━━ MATERIAL TO PROCESS ━━

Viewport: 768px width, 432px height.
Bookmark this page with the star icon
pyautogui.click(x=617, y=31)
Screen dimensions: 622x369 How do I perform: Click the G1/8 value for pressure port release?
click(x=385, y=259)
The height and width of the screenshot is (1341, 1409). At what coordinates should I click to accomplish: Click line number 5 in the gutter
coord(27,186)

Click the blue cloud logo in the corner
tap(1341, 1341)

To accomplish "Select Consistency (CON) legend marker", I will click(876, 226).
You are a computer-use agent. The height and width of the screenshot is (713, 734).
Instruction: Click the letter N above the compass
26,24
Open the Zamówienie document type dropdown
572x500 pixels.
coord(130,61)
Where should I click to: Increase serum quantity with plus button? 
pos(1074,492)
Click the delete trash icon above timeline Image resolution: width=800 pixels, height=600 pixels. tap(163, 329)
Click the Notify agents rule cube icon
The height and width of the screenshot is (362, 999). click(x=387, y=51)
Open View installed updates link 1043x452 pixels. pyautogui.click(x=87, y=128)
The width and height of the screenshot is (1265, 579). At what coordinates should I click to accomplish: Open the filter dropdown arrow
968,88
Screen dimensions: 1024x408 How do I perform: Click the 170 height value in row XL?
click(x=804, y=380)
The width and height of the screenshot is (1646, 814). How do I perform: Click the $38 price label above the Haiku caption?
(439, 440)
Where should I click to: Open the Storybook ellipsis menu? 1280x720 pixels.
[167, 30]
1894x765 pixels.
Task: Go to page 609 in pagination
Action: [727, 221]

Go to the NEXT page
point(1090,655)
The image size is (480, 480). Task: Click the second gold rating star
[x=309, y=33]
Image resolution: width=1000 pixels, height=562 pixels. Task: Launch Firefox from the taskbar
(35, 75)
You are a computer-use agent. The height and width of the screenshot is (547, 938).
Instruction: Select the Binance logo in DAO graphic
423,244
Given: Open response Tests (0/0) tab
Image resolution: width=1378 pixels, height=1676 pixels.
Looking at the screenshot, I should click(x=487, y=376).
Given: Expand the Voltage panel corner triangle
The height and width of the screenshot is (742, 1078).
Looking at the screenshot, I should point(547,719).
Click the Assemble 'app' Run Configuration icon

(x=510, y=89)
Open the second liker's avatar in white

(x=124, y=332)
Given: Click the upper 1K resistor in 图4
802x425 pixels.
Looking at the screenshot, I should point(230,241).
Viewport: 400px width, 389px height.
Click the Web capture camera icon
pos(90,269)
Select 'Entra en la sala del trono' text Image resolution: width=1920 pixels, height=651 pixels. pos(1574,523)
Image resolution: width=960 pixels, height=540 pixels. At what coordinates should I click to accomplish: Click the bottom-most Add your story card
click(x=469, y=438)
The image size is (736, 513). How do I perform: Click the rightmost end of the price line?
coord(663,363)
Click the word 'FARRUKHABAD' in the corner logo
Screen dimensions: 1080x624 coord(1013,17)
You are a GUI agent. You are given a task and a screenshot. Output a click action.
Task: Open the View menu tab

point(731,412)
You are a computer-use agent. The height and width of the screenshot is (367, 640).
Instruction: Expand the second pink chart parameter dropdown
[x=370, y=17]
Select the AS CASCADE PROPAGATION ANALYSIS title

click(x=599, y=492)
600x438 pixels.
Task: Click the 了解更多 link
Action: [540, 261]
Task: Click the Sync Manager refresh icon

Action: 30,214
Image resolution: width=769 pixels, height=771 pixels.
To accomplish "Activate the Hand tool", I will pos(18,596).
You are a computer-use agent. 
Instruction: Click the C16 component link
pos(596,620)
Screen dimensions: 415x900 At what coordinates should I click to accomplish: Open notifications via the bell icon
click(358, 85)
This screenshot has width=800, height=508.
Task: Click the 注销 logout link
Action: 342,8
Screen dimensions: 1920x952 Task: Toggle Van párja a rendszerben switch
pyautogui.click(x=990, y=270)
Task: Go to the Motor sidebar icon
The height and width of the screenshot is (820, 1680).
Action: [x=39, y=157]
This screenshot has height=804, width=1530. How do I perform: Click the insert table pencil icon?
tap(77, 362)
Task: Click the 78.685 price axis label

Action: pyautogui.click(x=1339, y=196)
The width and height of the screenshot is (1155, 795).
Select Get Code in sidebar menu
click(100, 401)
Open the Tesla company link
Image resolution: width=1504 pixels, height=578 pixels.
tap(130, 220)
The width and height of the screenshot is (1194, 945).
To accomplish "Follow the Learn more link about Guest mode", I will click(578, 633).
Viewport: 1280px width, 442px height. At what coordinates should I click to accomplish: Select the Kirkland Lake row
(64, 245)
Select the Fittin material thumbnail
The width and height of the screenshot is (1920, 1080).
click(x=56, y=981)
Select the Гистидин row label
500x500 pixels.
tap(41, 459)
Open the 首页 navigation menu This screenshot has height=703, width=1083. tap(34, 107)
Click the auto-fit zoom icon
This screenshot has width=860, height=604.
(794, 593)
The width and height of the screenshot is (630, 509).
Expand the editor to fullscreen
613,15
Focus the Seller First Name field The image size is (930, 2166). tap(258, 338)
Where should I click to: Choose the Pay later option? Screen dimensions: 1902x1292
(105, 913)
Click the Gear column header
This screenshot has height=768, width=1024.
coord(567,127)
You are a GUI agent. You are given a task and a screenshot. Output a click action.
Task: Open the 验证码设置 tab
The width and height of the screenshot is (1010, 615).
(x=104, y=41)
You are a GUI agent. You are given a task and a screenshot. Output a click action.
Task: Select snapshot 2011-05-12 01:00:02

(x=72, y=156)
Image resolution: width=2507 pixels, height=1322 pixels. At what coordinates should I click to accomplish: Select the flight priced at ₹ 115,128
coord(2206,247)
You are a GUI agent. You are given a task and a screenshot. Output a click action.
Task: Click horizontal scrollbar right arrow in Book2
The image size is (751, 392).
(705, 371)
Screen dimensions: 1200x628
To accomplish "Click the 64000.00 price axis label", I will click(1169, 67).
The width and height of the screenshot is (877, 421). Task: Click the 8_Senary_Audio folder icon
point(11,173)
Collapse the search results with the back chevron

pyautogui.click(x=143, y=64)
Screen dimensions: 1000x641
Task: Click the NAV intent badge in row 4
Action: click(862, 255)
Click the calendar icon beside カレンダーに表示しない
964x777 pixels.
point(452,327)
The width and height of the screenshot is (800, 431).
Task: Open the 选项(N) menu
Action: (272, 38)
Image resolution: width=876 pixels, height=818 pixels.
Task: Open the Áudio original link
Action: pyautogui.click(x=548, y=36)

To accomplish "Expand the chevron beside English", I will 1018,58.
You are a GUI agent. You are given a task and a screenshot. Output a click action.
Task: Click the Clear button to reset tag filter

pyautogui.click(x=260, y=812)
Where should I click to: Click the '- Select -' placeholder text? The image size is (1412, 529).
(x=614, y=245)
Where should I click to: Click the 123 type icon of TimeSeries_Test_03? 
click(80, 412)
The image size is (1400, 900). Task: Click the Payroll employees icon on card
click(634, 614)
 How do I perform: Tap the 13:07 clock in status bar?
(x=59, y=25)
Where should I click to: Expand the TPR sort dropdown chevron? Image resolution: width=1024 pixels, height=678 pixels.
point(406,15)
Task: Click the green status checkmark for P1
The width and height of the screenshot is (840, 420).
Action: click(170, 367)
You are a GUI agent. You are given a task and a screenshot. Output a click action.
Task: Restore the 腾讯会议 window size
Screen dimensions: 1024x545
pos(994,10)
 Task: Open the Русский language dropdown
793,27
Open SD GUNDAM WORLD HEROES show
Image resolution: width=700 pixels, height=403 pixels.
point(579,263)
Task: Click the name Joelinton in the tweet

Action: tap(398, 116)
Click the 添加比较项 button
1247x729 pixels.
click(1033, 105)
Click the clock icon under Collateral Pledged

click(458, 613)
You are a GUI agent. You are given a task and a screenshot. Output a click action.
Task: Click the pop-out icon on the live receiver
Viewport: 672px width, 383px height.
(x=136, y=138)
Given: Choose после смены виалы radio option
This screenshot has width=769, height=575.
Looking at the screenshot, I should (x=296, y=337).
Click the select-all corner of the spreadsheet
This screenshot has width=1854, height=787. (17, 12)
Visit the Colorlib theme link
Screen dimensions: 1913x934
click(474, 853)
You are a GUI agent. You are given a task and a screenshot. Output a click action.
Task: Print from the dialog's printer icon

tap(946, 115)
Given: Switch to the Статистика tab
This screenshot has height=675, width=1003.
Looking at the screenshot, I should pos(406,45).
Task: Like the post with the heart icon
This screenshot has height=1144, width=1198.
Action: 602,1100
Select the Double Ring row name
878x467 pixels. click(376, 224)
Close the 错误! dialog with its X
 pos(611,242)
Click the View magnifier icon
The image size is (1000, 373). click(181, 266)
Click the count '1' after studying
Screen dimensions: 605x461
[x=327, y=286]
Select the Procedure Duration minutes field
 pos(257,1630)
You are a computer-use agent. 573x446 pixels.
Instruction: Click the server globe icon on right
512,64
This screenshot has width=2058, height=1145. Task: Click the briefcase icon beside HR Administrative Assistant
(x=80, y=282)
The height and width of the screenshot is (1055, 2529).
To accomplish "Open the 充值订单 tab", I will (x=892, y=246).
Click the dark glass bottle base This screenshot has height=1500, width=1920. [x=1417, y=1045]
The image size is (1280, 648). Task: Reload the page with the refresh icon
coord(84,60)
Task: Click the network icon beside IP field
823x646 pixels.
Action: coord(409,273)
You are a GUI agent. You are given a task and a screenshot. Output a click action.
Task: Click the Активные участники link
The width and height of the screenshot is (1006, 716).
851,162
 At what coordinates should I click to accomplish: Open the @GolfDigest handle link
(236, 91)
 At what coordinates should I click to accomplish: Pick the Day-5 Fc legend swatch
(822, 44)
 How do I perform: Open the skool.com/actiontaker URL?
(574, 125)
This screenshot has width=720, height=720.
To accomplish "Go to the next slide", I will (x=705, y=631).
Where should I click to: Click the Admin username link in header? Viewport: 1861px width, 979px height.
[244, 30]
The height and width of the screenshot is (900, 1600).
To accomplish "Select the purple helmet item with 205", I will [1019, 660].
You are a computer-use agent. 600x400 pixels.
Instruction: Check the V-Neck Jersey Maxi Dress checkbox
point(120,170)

━━━

▶ **TASK GOAL**
Lines to set down from above: the line with "Screen dimensions: 1913x934", the line with "Task: Like the post with the heart icon", and every line between, each exactly as written.

▶ **EXERCISE SOLUTION**
Screen dimensions: 1913x934
click(474, 853)
You are a GUI agent. You are given a task and a screenshot. Output a click action.
Task: Print from the dialog's printer icon

tap(946, 115)
Given: Switch to the Статистика tab
This screenshot has height=675, width=1003.
Looking at the screenshot, I should pos(406,45).
Task: Like the post with the heart icon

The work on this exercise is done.